#### [Records for this exercise]
-=-=-=-=-
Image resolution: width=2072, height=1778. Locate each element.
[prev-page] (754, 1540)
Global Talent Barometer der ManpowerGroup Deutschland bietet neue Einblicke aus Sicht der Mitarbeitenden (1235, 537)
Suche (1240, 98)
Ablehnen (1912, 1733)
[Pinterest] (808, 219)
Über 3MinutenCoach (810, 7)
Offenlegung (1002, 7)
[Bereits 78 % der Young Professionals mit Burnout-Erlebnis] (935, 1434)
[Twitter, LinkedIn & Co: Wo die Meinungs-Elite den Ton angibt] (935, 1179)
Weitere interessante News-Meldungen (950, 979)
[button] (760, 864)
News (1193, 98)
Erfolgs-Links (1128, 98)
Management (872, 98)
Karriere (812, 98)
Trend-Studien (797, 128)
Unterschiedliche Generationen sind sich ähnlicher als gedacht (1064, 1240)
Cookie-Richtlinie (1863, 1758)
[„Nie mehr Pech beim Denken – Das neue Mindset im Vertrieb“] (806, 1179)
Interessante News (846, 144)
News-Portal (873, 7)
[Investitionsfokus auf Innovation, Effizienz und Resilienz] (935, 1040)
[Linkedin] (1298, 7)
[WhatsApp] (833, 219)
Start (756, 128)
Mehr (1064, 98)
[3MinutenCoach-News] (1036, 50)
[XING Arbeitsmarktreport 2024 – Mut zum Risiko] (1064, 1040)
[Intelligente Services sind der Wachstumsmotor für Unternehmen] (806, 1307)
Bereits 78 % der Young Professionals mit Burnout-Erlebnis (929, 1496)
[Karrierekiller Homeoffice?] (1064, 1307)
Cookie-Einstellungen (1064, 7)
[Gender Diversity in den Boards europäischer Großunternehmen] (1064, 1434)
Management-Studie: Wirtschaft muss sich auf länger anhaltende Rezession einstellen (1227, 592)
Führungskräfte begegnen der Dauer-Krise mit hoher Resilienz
-=-=-=-=-
#### [Directions for this task]
Each line from the one that contains "[Twitter, LinkedIn &" through the end of the material above should be returned exactly, and nothing else.

#### [Output below]
[Twitter, LinkedIn & Co: Wo die Meinungs-Elite den Ton angibt] (935, 1179)
Weitere interessante News-Meldungen (950, 979)
[button] (760, 864)
News (1193, 98)
Erfolgs-Links (1128, 98)
Management (872, 98)
Karriere (812, 98)
Trend-Studien (797, 128)
Unterschiedliche Generationen sind sich ähnlicher als gedacht (1064, 1240)
Cookie-Richtlinie (1863, 1758)
[„Nie mehr Pech beim Denken – Das neue Mindset im Vertrieb“] (806, 1179)
Interessante News (846, 144)
News-Portal (873, 7)
[Investitionsfokus auf Innovation, Effizienz und Resilienz] (935, 1040)
[Linkedin] (1298, 7)
[WhatsApp] (833, 219)
Start (756, 128)
Mehr (1064, 98)
[3MinutenCoach-News] (1036, 50)
[XING Arbeitsmarktreport 2024 – Mut zum Risiko] (1064, 1040)
[Intelligente Services sind der Wachstumsmotor für Unternehmen] (806, 1307)
Bereits 78 % der Young Professionals mit Burnout-Erlebnis (929, 1496)
[Karrierekiller Homeoffice?] (1064, 1307)
Cookie-Einstellungen (1064, 7)
[Gender Diversity in den Boards europäischer Großunternehmen] (1064, 1434)
Management-Studie: Wirtschaft muss sich auf länger anhaltende Rezession einstellen (1227, 592)
Führungskräfte begegnen der Dauer-Krise mit hoher Resilienz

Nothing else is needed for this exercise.